RECORDS FOR THIS EXERCISE:
● ● ●

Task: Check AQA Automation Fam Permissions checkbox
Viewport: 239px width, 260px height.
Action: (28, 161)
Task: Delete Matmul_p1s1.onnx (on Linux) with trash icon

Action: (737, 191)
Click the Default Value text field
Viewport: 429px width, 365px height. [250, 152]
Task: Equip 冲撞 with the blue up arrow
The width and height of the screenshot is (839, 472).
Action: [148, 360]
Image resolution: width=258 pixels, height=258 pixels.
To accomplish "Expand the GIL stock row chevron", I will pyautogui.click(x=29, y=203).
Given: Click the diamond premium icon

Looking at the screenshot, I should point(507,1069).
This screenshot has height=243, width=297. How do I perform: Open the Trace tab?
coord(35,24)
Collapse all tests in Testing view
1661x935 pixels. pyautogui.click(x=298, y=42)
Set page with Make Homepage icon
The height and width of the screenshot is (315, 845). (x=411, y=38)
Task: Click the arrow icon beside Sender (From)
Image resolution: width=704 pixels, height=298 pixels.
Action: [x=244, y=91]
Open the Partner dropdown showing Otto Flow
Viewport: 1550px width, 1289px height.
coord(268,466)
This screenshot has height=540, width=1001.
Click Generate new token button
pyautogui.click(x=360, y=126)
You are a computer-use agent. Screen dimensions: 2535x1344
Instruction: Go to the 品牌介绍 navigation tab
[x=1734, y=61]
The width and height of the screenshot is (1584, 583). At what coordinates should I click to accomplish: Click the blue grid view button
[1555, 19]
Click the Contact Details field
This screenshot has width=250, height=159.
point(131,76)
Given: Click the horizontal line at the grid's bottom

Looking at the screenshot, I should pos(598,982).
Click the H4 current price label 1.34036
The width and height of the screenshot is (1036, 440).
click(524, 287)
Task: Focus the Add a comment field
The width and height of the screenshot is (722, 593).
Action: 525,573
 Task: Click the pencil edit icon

● ● ●

Show every line of the listing above that contains the word "accomplish", matching case exactly.

COMPLETED TASK:
To accomplish "Expand the GIL stock row chevron", I will pyautogui.click(x=29, y=203).
The width and height of the screenshot is (1584, 583). At what coordinates should I click to accomplish: Click the blue grid view button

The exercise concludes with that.